3. Si un acte de droit privé opposable aux tiers est en principe opposable dans les mêmes conditions à l'administration tant qu'il n'a pas été déclaré nul par le juge judiciaire, il appartient cependant à l'administration, lorsque se révèle une fraude commise en vue d'obtenir l'application de dispositions de droit public, d'y faire échec même dans le cas où cette fraude revêt la forme d'un acte de droit privé. Ce principe peut conduire l'administration, qui doit exercer ses compétences sans pouvoir renvoyer une question préjudicielle à l'autorité judiciaire, à ne pas tenir compte, dans l'exercice de ces compétences, d'actes de droit privé opposables aux tiers. Tel est le cas pour la mise en oeuvre des dispositions du 6° de l'article L. 313-11 du code de l'entrée et du séjour des étrangers et du droit d'asile, qui n'ont pas entendu écarter l'application des principes ci-dessus rappelés. Par conséquent, si la reconnaissance d'un enfant est opposable aux tiers, en tant qu'elle établit un lien de filiation et, le cas échéant, en tant qu'elle permet l'acquisition par l'enfant de la nationalité française, dès lors que cette reconnaissance a été effectuée conformément aux conditions prévues par le code civil, et s'impose donc en principe à l'administration tant qu'une action en contestation de filiation n'a pas abouti, il appartient néanmoins au préfet, s'il est établi, lors de l'examen d'une demande de titre de séjour présentée sur le fondement du 6° de l'article L. 313-11 du code de l'entrée et du séjour des étrangers et du droit d'asile, que la reconnaissance de paternité a été souscrite dans le but de faciliter l'obtention de la nationalité française ou d'un titre de séjour, de faire échec à cette fraude et de refuser, sous le contrôle du juge de l'excès de pouvoir, tant que la prescription prévue par les articles 321 et 335 du code civil n'est pas acquise, la délivrance de la carte de séjour temporaire sollicitée par la personne se présentant comme père ou mère d'un enfant français.

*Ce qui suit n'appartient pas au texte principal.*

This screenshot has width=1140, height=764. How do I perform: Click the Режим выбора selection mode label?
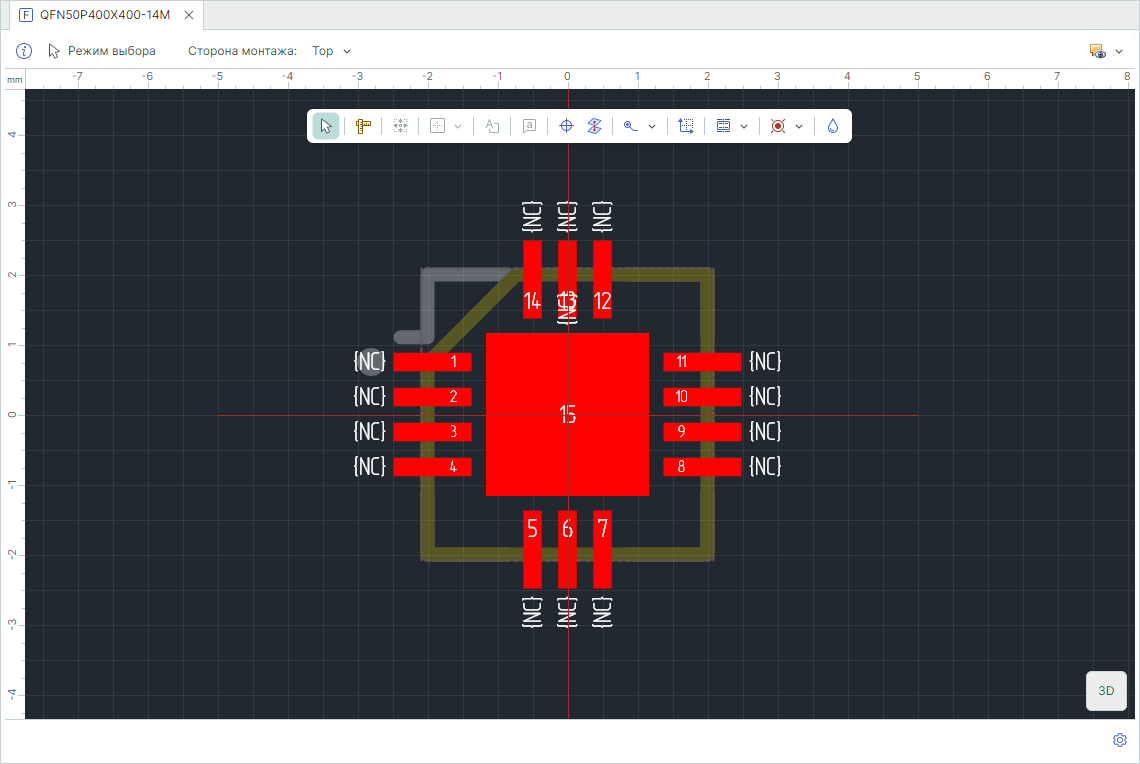(x=111, y=51)
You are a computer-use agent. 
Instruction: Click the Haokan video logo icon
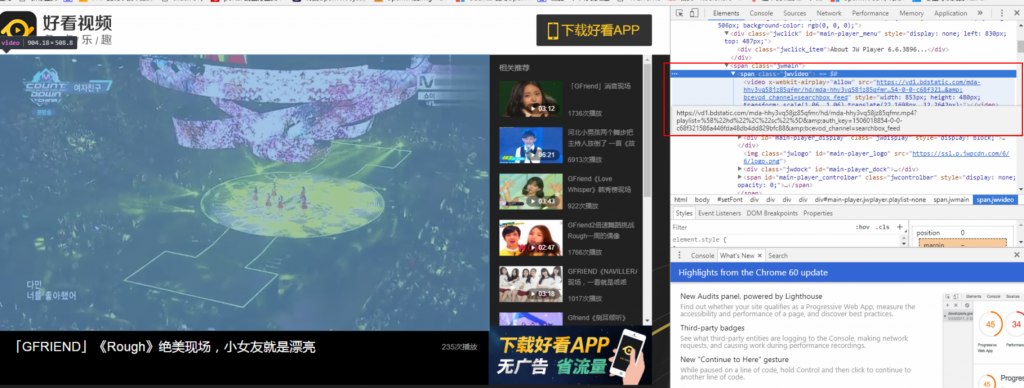point(18,28)
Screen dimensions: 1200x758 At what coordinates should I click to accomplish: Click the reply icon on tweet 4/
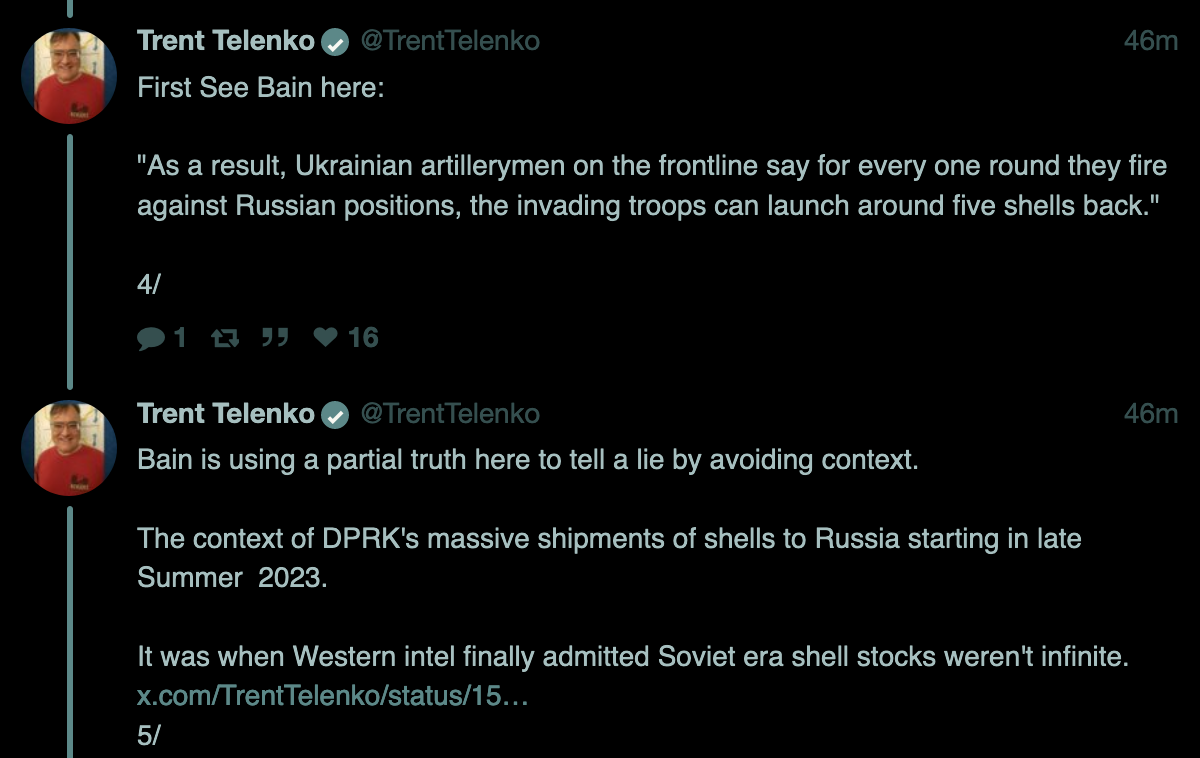tap(151, 339)
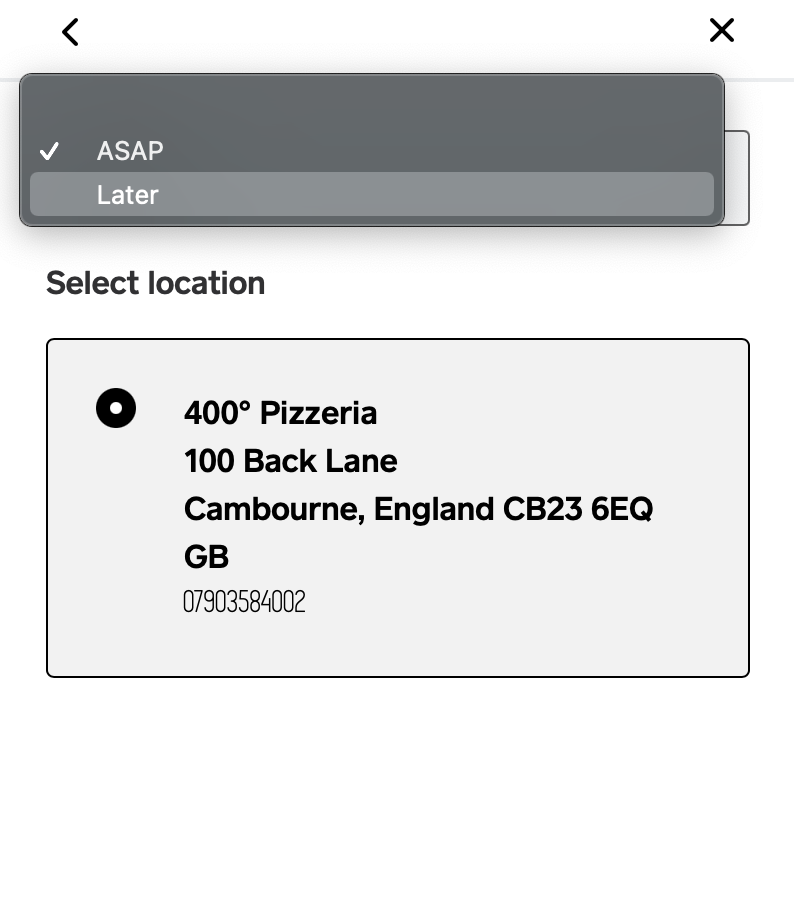Choose the Later option in the dropdown

pyautogui.click(x=371, y=194)
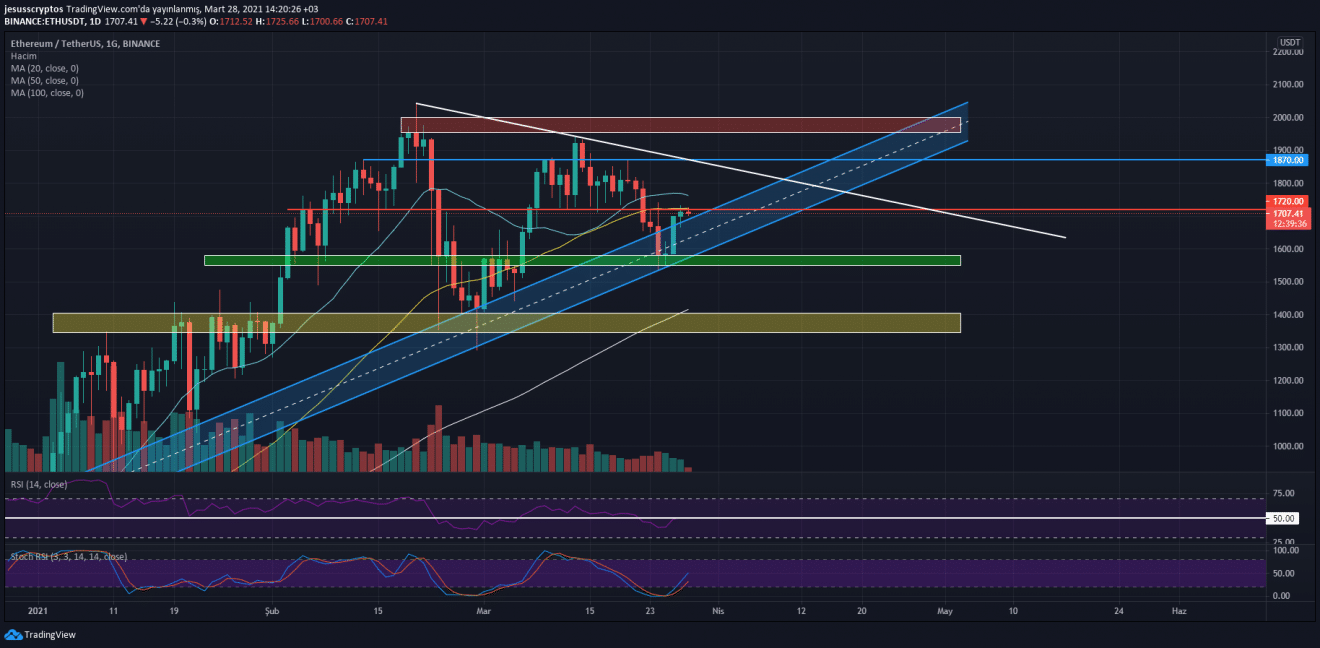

4. Il ressort en l'espèce des termes de la décision attaquée que le préfet de l'Yonne a refusé de renouveler le titre de séjour de Mme B... aux motifs que son enfant avait été reconnu par anticipation le 11 août 2014 par M. E... dont elle est séparée depuis la fin du mois d'août 2014, chez lequel elle n'a jamais résidé en France et qui n'entretient aucune relation parentale avec l'enfant qu'il a reconnu.

5. Mme B..., ressortissante ivoirienne née en 1989, est entrée en France le 15 mars 2014 sous couvert d'un visa touristique de court séjour et s'y est maintenue en reprenant une liaison qu'elle aurait entamée, alors qu'elle était en Côte d'Ivoire, avec un ressortissant français qui a reconnu, dès le 11 août 2014, l'enfant qui devait naître de cette relation le 27 janvier 2015. Bien que le couple se soit séparé à la fin du mois d'août 2014 et que le père de l'enfant ait épousé une autre femme dès octobre 2014, il ressort toutefois des pièces du dossier que les liens ont perduré entre le père et l'enfant et que le père a déclaré à l'administration fiscale les pensions versées à la requérante pour son fils, ce que confirme la production par le requérant des relevés de mandats attestant de versements en 2015, 2016 pour des montants de 220 et 1200 euros. Dans ces conditions et même si le préfet de l'Yonne a engagé une procédure devant le juge pénal, qui a d'ailleurs été classée sans suite par décision du procureur de la République du 3 décembre 2018, la requérante est fondée à soutenir que c'est à tort que le préfet de l'Yonne s'est fondé sur le caractère frauduleux de la reconnaissance de paternité par un ressortissant français de son enfant né en janvier 2015 pour lui refuser le renouvellement de sa carte de séjour au titre des dispositions citées au point 2.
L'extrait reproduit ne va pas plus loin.